Methods of reproducing Damascus steel were known during the 19th century, although throughout the 20th century scholars still attempted to “rediscover” it. The assumption is that the technique was “lost” due to a lack of examination of primary research, rather than a true “mystery”.  Rostoker and Bronson had it back-to-front when they wrote in 1990 (p. 132) “Even though we seem to have reasonable explanations for the origin of the damascene pattern, no one has yet replicated the true Damascus sword”.  This is not true, as Anosov had replicated true Damascus swords.  However, recently there have been new discoveries about the mechanisms that cause the appearance of the “Damascus” pattern.

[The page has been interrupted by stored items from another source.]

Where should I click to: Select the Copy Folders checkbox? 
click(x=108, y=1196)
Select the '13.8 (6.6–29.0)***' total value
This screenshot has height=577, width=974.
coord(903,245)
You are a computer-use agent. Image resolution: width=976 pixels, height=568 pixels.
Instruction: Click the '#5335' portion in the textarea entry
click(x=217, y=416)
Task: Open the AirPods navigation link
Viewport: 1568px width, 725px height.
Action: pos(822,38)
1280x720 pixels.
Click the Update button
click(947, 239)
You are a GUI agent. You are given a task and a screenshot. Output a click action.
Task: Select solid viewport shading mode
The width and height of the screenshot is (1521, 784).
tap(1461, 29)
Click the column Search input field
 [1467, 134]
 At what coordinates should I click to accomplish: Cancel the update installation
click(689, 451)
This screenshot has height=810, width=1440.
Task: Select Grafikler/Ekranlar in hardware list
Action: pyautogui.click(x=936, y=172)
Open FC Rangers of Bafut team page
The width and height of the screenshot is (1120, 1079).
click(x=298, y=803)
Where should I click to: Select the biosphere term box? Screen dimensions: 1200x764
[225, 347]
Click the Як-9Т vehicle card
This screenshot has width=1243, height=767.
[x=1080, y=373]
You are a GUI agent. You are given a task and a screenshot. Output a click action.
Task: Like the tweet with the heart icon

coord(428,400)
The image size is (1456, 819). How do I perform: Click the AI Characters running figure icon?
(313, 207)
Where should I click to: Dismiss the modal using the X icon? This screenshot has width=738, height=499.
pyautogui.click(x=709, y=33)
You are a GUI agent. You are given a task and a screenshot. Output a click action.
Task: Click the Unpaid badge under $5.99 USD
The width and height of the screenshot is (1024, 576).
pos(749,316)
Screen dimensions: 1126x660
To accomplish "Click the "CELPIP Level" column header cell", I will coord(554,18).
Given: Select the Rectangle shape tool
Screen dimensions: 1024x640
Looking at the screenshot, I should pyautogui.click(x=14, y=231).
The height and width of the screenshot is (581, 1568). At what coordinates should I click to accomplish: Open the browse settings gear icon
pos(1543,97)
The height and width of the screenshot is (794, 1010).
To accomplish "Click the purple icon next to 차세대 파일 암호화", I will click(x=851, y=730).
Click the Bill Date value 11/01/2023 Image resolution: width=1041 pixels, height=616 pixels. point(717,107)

Anosov documented four different crucible charges and processes that he used to produce crucible steel:

 1) Direct reduction from the ore;
 2) (Co)-fusion (or decarburization) of cast  
      iron with iron oxide;
 3) Melting and casting steel into a mould;
 4) Reacting iron and carbon (carburization)
     (Bogachev, 1952, 53-65).

According to Anosov all of these methods produced crucible steel with a Damascus pattern. Crucible charges and processes employed in all other ethnographic accounts, translations from ancient texts, or replication experiments of crucible steel, can be placed into one of Anosov’s four categories, although the details of charges and processes vary.

Studies and attempts to replicate Damascus steel are still being performed, such as by the blacksmith Al Pendray and Richard Furrer in America (pers. com.), and Mike Peterson in Australia (pers. com.). Recent attempts have been conducted by the team of J. Wadsworth and O. D. Sherby (e.g. 1992, 165-172), and by the team led by J. D. Verhoeven (e.g. 2001). Both teams claim to have rediscovered the process of making Damascus steel (Verhoeven, 2001; Sherby and Wadsworth, 1985, 112-120). Sherby and Wadsworth (1985, 112-120) heated steel (1.7%C) castings to 1,150OC for 15 hours and then slowly cooled the steel at a rate of 10O C per hour.  The steel was then reheated to 800O C and rolled to simulate forging.  They reported that a Damascus pattern was visible in the finished product and therefore was a rediscovery of the Damascus steel process. Their method is comparable with Anosov’s third method; however, Sherby and Wadsworth used more modern equipment than Anosov had.  The use of steel casting and the rolling of the steel are inconsistent with traditional historical steel production methods. It is more appropriate to state that Sherby and Wadsworth had found a method of producing a Damascus pattern under modern laboratory conditions using modern technology.

Verhoeven, however, used more traditional methods. Verhoeven et al. (e.g. 2001) primarily used ethnographic reports of wootz production as the inspiration for their experiments. Depending upon the experiment, they used leaves, glass, oyster shells, and steel or wrought iron in the crucible charge. Essentially their experiments were based on a carburization process. Their experiments have contributed to our knowledge of possible crucible charges and the factors needed to produce the characteristic Damascus pattern.